■ Page extract ■
+ + + + +
We grabbed the breakfast buffet at the Copper Kettle and said our goodbyes, and they headed back to North Carolina.

Our goal was to ride another 100 mile plus day today. Leaving Eureka, we again encountered more rolling hills, and with the winds blowing at our side this morning, and didn’t make incredibly great time. The next town was 20 miles away, and when we got there in need of a restroom, the only restaurant in town was closed.

Thankfully, a kind soul painting the side of her house saw us hopping around looking for plan B and invited
us into her house. After chatting with the mother of three young boys about our trip, and the three little kid birthday parties she had to attend this weekend, we headed on our way.

We made it to Cassoday by noon, and stopped in the General Store where decided to figure out our next steps.

Entering Casoday.
Entering Casoday.
+ + + + +
■ Supplied material ■
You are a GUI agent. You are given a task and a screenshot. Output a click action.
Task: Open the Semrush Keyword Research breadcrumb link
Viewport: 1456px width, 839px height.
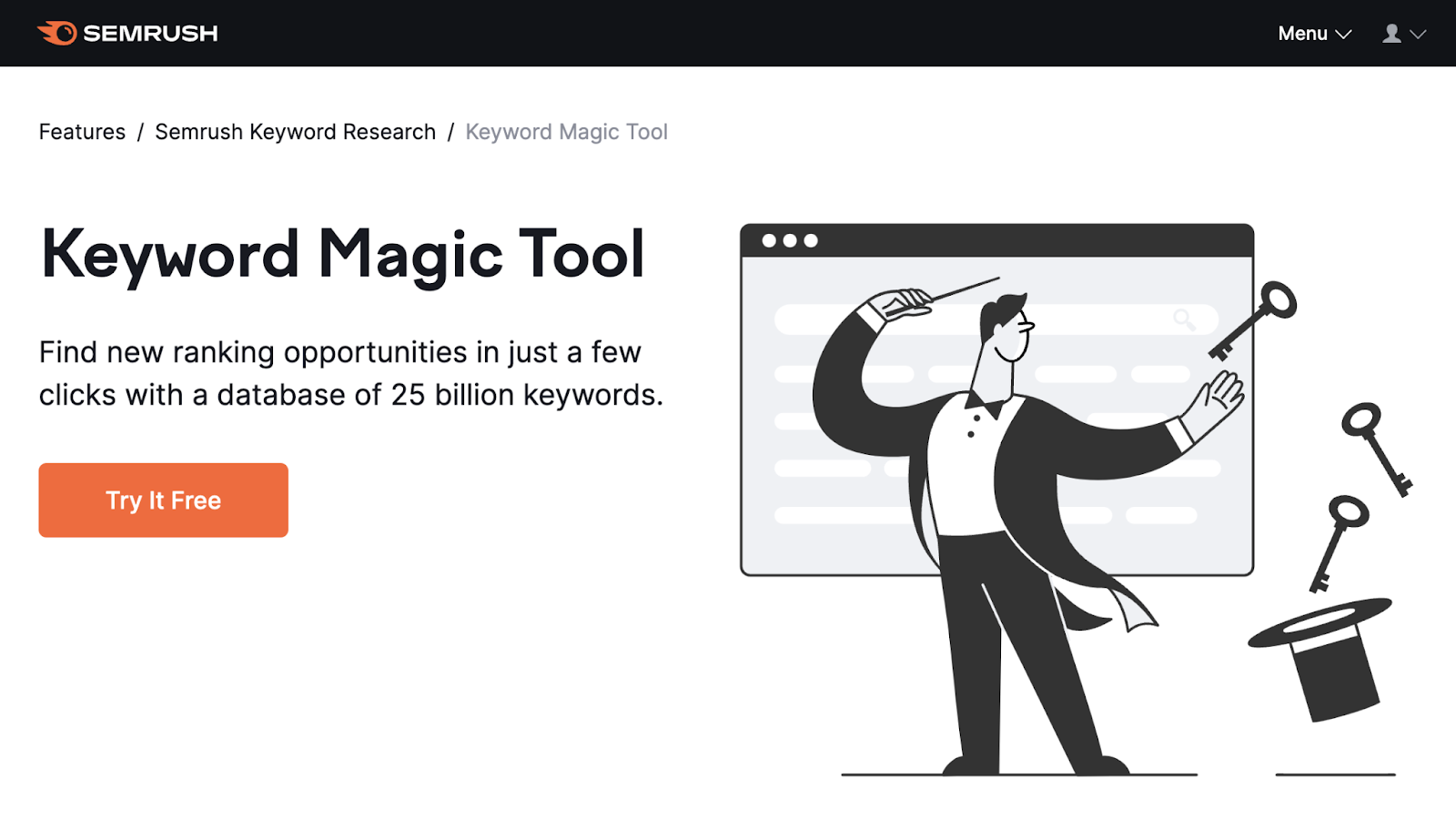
+ + + + +
■ Complete the following ■
[1] Answer these from the cycling trip account, please:
(a) Where did they eat the breakfast buffet?
(b) How far from Eureka was the next town?
(c) By what time did they reach Cassoday?
[2] Carry on the cycling trip account from the point where it stops.

■ Exercise responses ■
[1]
(a) At the Copper Kettle.
(b) 20 miles.
(c) By noon.

[2]
This particular day would require some strategic planning, because the next place to gets food or water after this town was 38 miles away. We ate a snack and filled our water bottles and camelbaks and started out again.

This time we had a tailwind and the 38 miles were really no problem. When we had made it to about 88 miles, we had to make another decision.

Making good time through Kansas.
Making good time through Kansas.

The next town was another 20 miles away, and had very little inside of it. We were worried that if we spent the night there, everything would be closed the next morning (Sunday), and we would have to pedal the 20 miles to the next town for breakfast.

So we decided to stay where we were in Hesston, and camped in an RV campground.